[DATA FOR ANALYSIS]
>>>>
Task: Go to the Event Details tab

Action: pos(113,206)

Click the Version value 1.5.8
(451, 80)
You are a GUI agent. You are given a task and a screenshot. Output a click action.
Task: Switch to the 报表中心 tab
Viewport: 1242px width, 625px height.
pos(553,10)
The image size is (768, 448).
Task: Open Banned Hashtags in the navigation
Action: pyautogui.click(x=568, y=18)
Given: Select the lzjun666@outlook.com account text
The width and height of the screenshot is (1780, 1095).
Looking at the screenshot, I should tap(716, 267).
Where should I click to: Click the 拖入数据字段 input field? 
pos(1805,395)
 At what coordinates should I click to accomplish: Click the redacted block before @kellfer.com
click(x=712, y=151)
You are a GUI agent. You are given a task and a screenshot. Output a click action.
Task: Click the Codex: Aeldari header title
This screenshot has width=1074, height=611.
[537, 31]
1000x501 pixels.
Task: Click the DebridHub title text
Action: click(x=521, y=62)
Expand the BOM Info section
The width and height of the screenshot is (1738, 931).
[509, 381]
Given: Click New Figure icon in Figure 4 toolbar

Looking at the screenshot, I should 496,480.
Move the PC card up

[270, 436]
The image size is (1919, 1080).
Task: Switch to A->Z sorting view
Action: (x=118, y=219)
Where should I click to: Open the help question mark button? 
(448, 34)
<<<<
Give back the whole listing above, identical in every line.

[COMPLETED TASK]
Task: Go to the Event Details tab

Action: pos(113,206)

Click the Version value 1.5.8
(451, 80)
You are a GUI agent. You are given a task and a screenshot. Output a click action.
Task: Switch to the 报表中心 tab
Viewport: 1242px width, 625px height.
pos(553,10)
The image size is (768, 448).
Task: Open Banned Hashtags in the navigation
Action: pyautogui.click(x=568, y=18)
Given: Select the lzjun666@outlook.com account text
The width and height of the screenshot is (1780, 1095).
Looking at the screenshot, I should tap(716, 267).
Where should I click to: Click the 拖入数据字段 input field? 
pos(1805,395)
 At what coordinates should I click to accomplish: Click the redacted block before @kellfer.com
click(x=712, y=151)
You are a GUI agent. You are given a task and a screenshot. Output a click action.
Task: Click the Codex: Aeldari header title
This screenshot has width=1074, height=611.
[537, 31]
1000x501 pixels.
Task: Click the DebridHub title text
Action: click(x=521, y=62)
Expand the BOM Info section
The width and height of the screenshot is (1738, 931).
[509, 381]
Given: Click New Figure icon in Figure 4 toolbar

Looking at the screenshot, I should 496,480.
Move the PC card up

[270, 436]
The image size is (1919, 1080).
Task: Switch to A->Z sorting view
Action: (x=118, y=219)
Where should I click to: Open the help question mark button? 
(448, 34)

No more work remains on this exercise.